Visiting the Eagle Fish Hatchery, where Idaho Fish and Game biologists propagate sockeye and chinook salmon, Bonneville Power Administrator Steve Wright and Gov. Dirk Kempthorne on Wednesday announced the allocations, financed by Bonneville customers.
Kempthorne said the improvements will continue in support of a 2000 federal biological opinion currently in force which requires an “aggressive non-breaching strategy.”
Kempthorne is not a proponent of breaching.
He said the money continues 52 projects and kicks off 12 new ones. They are sponsored by the state, local and federal governments, as well as the Shoshone-Bannock and Nez Perce tribes.

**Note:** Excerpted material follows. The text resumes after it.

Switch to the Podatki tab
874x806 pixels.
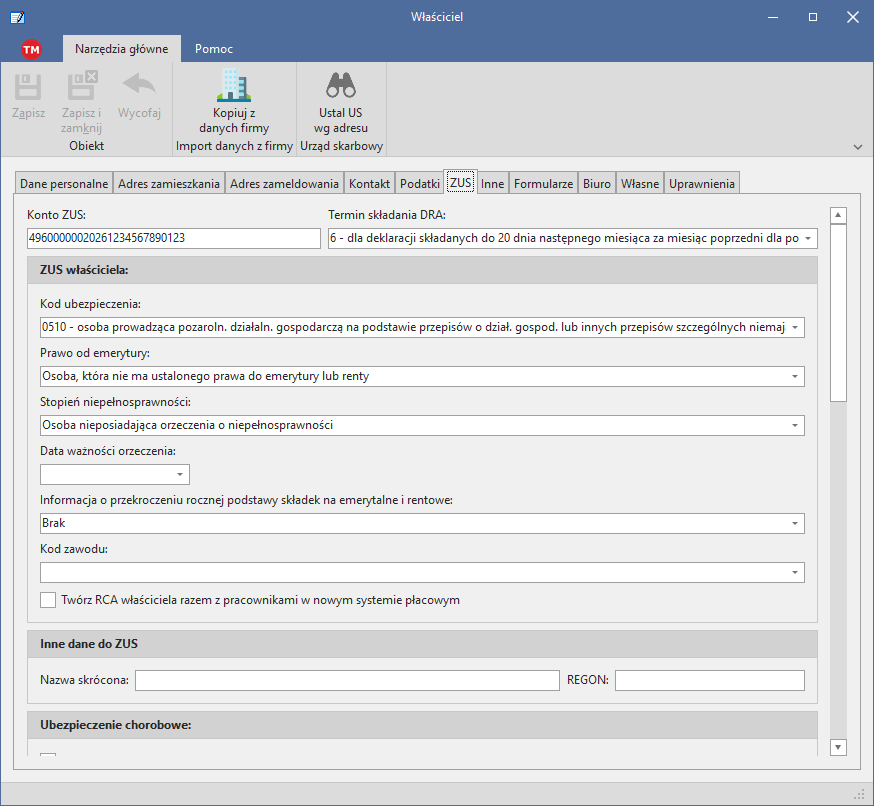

“There are a number of things that are proving successful,” he said. “Idaho thanks the BPA for the renewal of this partnership and commits to using these funds to produce the biggest bang for the buck.”
Most of the projects help sockeye and spring chinook salmon, as well as steelhead trout, all listed under the Endangered Species Act.
They are part of a larger fish and wildlife recovery effort in the Mountain Snake Province, which takes in the Salmon and Clearwater river drainages.
Wright said Bonneville, the Northwest Power Planning Council and Idaho are trying to maintain the salmon recovery effort despite tight financial times.
“The Northwest Power Planning Council recommended projects to BPA for funding based on scientific merit,” Wright said. “Only those projects that produce the greatest biological benefit for the least cost will be funded.”
One effort is the ongoing Lower Red River Meadow Restoration Project near Elk City. It is sponsored by the Idaho County Soil and Water Conservation District and takes in 4.5 miles of river and four land parcels.
Mining, logging and road-building have harmed the Red River, considered an important steelhead and chinook production area. The project will restore the river channel, meadows and streamside vegetation.
The Shoshone-Bannock Tribes are involved in several projects, including restoration of the Yankee Fork of the Salmon River and Snake River sockeye research.
Chad Colter, tribal fish and wildlife coordinator, thanked Bonneville for the assistance, but stressed his support of rending the four Snake River dams.
“We're still preaching the breaching, but breaching still isn't the silver bullet for all things,” he said. “We've had a few good years of runs, but we're still concerned about the numbers of wild fish. We would like them to be able to leave and return to spawn, gravel to gravel.”
Funding will go to restore critical fish habitat on the Lemhi, Pahsimeroi and Salmon rivers. Over the years, Lemhi ranchers have been proactive in trying to manage water to help the fish.
“What makes it happen is the cooperation of private land owners,” said John Folsom of Salmon, director of the Upper Salmon River Model Watershed Project. “They never get kudos.”